Records of interface elements:
__________________________________________________

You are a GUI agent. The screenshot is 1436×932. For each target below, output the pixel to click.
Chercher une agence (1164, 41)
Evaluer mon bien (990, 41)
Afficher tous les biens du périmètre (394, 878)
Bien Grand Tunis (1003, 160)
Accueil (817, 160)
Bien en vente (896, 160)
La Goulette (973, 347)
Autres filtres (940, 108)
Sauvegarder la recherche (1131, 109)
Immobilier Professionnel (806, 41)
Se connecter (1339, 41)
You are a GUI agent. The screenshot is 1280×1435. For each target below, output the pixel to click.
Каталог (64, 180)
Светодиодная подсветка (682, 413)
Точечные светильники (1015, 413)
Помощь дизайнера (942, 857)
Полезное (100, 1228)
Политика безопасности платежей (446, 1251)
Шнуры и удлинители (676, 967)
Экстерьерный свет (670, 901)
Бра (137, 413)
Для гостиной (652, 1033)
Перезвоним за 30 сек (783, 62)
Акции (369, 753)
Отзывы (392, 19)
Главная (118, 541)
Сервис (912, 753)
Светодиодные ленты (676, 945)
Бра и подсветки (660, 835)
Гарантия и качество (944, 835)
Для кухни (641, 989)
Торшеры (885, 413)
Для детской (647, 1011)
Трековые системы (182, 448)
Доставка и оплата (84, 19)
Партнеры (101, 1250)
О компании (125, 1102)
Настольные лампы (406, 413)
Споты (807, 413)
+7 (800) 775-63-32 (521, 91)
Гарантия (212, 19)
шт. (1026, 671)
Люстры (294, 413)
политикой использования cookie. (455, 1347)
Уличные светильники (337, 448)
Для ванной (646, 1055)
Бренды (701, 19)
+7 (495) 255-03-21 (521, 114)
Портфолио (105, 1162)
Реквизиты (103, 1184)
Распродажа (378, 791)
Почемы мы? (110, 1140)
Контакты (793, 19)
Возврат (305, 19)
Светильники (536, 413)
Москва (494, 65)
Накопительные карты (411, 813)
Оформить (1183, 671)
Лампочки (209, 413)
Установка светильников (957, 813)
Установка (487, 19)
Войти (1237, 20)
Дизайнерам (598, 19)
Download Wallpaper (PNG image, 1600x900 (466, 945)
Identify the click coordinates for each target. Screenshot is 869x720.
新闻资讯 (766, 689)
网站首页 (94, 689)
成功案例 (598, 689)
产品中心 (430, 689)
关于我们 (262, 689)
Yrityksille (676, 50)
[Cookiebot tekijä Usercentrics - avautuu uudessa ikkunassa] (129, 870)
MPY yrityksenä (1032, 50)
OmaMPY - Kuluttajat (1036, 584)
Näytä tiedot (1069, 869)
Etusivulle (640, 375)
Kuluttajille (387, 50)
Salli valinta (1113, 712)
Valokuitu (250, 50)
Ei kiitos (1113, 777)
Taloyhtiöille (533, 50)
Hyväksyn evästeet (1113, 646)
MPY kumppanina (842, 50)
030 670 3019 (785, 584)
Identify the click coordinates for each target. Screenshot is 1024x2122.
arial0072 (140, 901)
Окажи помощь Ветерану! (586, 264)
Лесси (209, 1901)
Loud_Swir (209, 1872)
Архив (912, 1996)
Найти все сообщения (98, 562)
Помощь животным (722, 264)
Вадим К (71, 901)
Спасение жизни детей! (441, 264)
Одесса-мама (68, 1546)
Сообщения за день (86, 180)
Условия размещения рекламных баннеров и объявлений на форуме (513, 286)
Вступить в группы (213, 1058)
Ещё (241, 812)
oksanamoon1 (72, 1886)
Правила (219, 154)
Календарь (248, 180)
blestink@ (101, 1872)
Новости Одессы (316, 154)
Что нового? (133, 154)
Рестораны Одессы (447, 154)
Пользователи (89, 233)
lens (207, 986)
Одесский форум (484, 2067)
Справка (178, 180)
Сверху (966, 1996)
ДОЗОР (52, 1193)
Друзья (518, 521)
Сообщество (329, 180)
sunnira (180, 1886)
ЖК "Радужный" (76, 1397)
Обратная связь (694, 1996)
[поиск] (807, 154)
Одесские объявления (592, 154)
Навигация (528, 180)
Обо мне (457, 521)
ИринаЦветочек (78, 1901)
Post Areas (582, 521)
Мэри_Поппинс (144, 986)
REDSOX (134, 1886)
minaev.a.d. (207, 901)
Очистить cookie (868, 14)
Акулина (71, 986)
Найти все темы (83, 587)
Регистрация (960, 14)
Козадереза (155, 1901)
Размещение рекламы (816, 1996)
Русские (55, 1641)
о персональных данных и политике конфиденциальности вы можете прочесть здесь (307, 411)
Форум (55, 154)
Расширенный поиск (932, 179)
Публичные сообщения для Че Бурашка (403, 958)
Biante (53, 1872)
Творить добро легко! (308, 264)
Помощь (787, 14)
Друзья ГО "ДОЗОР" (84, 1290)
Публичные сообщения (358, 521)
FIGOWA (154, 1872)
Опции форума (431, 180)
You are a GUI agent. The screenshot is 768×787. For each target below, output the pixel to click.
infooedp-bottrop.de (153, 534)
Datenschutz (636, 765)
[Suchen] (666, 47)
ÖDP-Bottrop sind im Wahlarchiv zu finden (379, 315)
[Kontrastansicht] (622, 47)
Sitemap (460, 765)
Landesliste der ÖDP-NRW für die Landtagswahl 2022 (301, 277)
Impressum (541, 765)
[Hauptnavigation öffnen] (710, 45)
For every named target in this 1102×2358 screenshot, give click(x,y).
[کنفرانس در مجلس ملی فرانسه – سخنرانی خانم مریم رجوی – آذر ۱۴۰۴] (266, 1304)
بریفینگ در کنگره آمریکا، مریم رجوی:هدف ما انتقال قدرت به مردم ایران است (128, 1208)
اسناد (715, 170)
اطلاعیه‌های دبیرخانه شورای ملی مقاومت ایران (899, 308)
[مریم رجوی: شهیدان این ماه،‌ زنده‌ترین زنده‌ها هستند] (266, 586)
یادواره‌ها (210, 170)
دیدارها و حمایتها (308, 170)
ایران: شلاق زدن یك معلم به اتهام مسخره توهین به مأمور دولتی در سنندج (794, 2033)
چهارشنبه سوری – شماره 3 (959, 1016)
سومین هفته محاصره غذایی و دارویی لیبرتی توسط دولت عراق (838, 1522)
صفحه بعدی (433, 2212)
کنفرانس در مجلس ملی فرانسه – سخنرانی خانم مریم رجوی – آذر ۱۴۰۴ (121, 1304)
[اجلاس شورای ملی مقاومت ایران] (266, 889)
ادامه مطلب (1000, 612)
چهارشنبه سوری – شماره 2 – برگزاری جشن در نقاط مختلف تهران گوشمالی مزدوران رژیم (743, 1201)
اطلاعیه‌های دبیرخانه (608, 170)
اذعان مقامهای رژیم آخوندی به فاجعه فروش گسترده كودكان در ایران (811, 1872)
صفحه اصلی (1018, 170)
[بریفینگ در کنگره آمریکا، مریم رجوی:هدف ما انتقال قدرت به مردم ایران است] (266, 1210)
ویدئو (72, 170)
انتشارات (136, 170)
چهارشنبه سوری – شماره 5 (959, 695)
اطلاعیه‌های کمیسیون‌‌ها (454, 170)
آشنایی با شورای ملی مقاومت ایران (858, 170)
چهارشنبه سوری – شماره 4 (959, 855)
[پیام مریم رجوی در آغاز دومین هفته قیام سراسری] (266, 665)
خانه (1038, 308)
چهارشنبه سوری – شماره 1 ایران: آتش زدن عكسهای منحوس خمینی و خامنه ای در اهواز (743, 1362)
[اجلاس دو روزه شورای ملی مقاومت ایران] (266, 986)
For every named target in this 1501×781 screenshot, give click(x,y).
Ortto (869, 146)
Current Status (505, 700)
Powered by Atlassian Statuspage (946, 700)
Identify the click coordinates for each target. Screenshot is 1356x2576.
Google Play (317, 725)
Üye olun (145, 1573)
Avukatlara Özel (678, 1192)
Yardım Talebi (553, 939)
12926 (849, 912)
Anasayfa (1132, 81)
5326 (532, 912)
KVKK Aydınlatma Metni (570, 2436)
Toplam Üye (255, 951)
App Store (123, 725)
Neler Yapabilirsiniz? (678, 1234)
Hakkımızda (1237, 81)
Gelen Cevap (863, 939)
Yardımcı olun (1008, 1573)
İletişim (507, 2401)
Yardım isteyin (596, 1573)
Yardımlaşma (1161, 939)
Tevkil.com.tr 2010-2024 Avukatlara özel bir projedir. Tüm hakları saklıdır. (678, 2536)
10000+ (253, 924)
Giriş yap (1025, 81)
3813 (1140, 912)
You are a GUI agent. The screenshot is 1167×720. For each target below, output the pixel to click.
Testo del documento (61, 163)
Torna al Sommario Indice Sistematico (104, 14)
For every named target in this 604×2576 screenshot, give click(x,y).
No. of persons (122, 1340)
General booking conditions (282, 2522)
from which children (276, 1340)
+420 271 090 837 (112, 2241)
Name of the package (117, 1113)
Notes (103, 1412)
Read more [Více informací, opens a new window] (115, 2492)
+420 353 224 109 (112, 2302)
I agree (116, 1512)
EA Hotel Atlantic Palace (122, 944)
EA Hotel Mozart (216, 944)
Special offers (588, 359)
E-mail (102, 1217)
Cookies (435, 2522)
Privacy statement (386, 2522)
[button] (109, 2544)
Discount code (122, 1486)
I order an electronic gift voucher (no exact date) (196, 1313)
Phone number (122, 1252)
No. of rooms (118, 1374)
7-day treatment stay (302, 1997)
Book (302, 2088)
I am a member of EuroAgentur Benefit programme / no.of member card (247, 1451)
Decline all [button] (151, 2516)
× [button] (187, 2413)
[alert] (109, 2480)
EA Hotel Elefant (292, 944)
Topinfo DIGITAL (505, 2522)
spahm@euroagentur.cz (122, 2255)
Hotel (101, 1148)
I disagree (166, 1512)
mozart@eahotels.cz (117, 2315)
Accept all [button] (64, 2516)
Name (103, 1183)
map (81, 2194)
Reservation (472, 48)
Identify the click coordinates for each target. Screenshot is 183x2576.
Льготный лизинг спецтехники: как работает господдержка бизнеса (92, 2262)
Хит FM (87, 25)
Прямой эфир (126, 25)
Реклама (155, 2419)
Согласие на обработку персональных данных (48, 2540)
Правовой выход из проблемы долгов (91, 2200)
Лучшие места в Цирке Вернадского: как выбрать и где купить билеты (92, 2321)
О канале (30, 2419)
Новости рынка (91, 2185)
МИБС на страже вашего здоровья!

__________________________________________________

**What the exercise asks**
Report how many lines of the items above contain the string "button". Give only the number.

**Response below**
4